PREP TIME: 15 mins
COOK TIME: 45 mins
- 3 pounds bone-in, skin-on, chicken thighs
- Salt & pepper to taste
- 2 tablespoons olive oil
- 4 medium Yukon Gold potatoes, 1-inch chunks
- 4-5 medium Carrots
- 3 whole, unpeeled cloves garlic, smashed flat
- 1 bunch Swiss chard
- 1 1/2 cups chicken stock
- 1 tablespoon Dijon mustard
- Finely grated zest of 1 lemon
- 1/2 teaspoon dried thyme
- Juice of 1/2 lemon
- 1/4 cup chopped parsley
- Preheat the oven 400°F.
- With scissors or a sharp knife, trim the excess chicken skin & fat from the thighs. Sprinkle all over with salt and pepper.
- Tear or cut the stalks from the leaves.
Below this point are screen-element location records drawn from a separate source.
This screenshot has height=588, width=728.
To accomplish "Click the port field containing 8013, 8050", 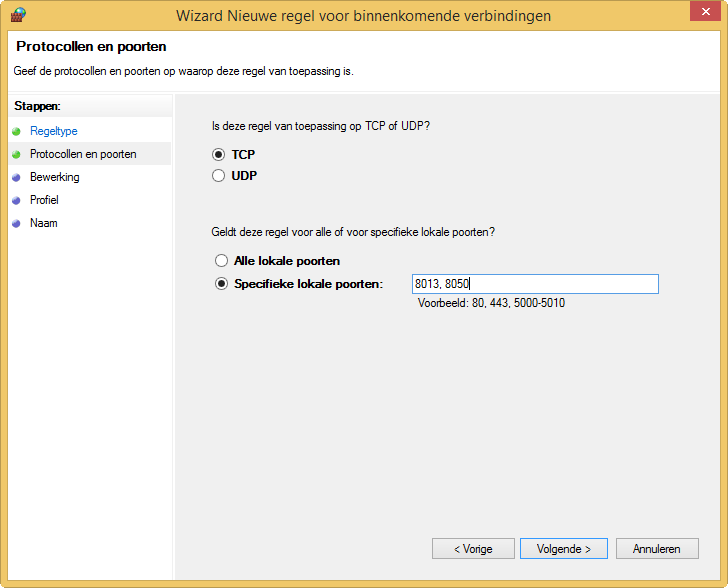I will (x=535, y=284).
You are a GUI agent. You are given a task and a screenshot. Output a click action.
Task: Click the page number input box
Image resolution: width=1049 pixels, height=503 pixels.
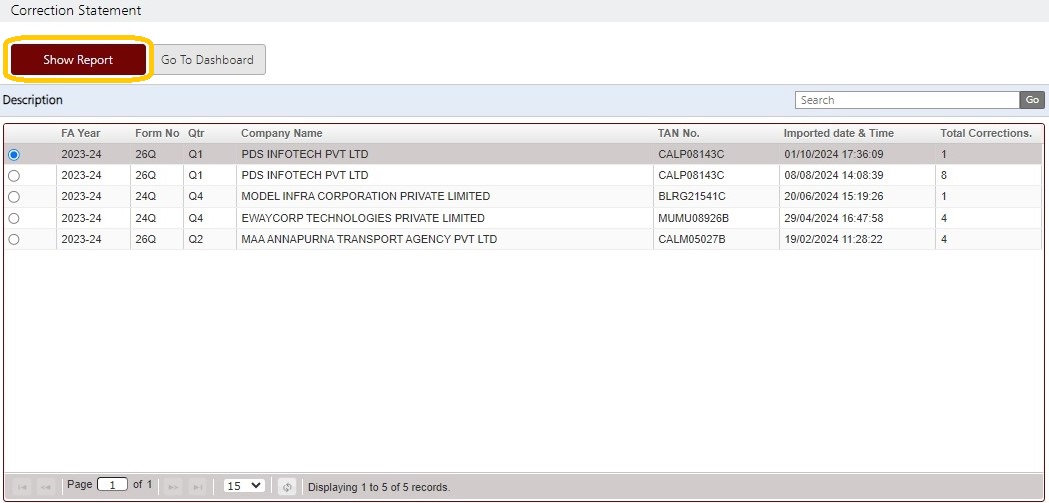[112, 485]

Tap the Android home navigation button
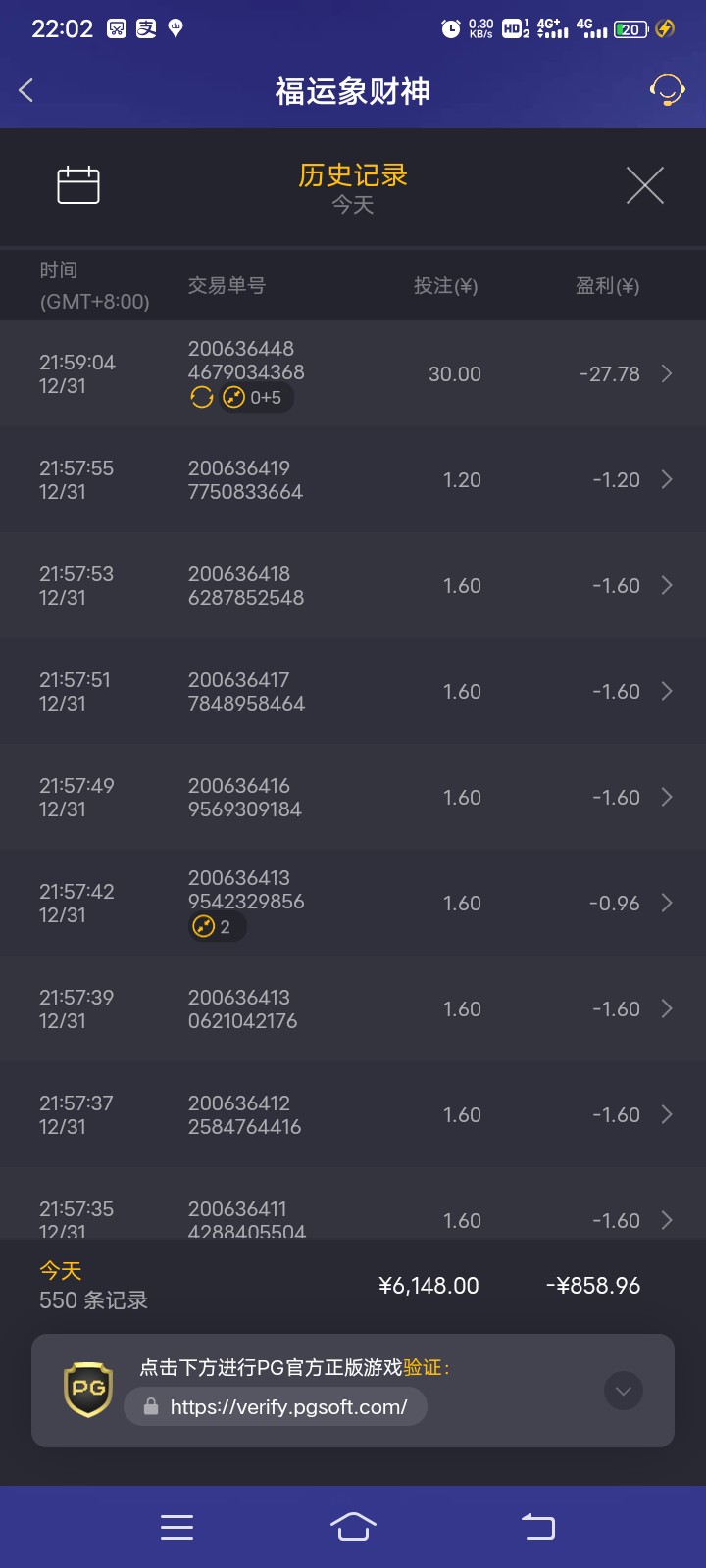click(x=353, y=1527)
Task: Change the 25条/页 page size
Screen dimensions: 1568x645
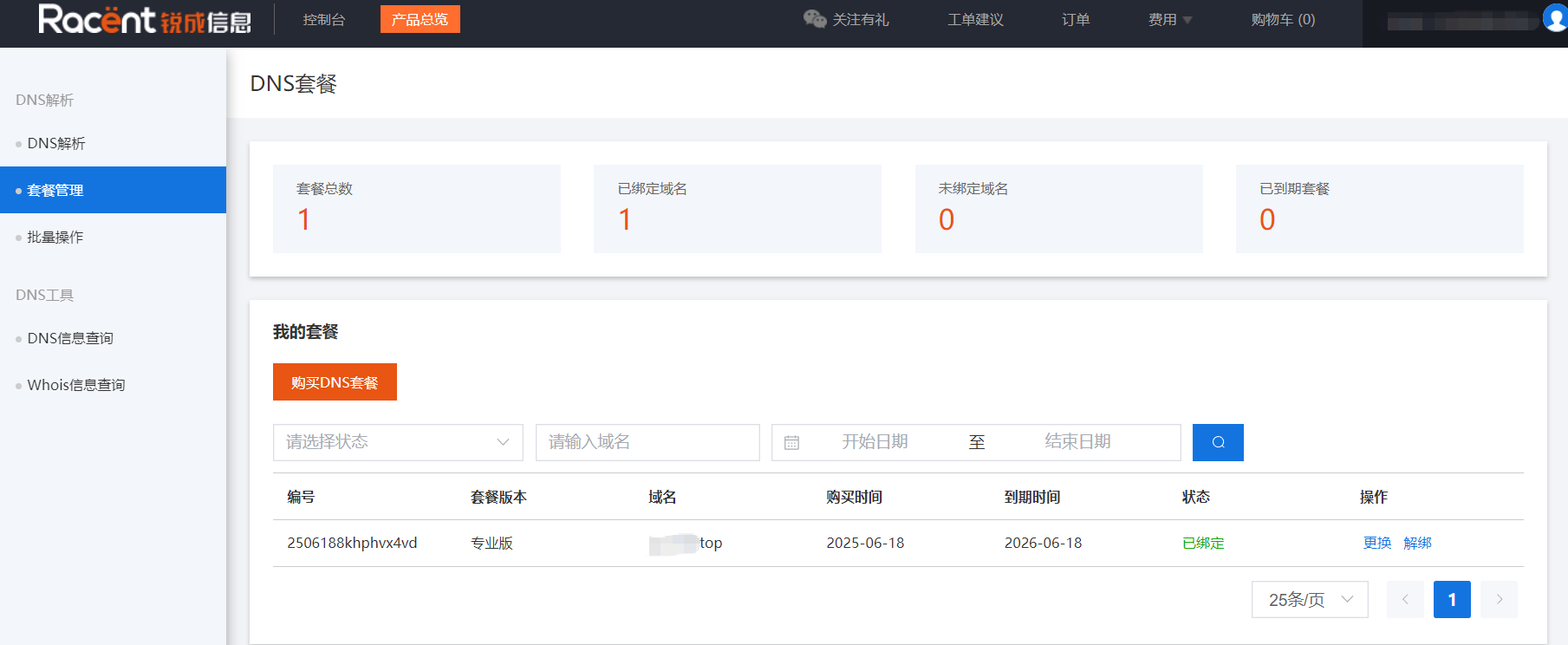Action: 1309,600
Cut the stalks into 1-inch pieces. Slice the leaves into 2-inch-wide strips. Keep the stalks & leaves separate.
- In a large ovenproof skillet set over medium-high heat, add the oil. Once the oil shimmers, add the chicken with the skin side down. Cook on the skin side only for about 5 minutes without disturbing it,, so the skin lightly browns.
- Transfer to a plate. (If the chicken doesn’t fit in one skillet, cook in batches or use two smaller skillets and divide the ingredients between them.)
- Add the potatoes & carrots to the skillet & cook for 5 minutes.
- Add the chard stalks, smashed garlic & braising liquid to the skillet
w/vegetables. Set the chicken pieces on top & sprinkle w/thyme.
- Transfer the pan to the oven. Roast, uncovered, for 30 minutes, or until the chicken is cooked through & the vegetables are tender. Remove the pan from the oven.
- Transfer the chicken thighs to a plate. Taste the broth & add more salt, if you like. Set the skillet over high heat & bring the liquid to a boil. Stir the chard leaves into the skillet & cook for 2 to 3 minutes, or just until wilted.
- Remove the garlic cloves.
- Set the chicken on top of the vegetables. Squeeze the lemon over the chicken & sprinkle w/parsley.
- Serve from the skillet, or transfer to a large serving platter.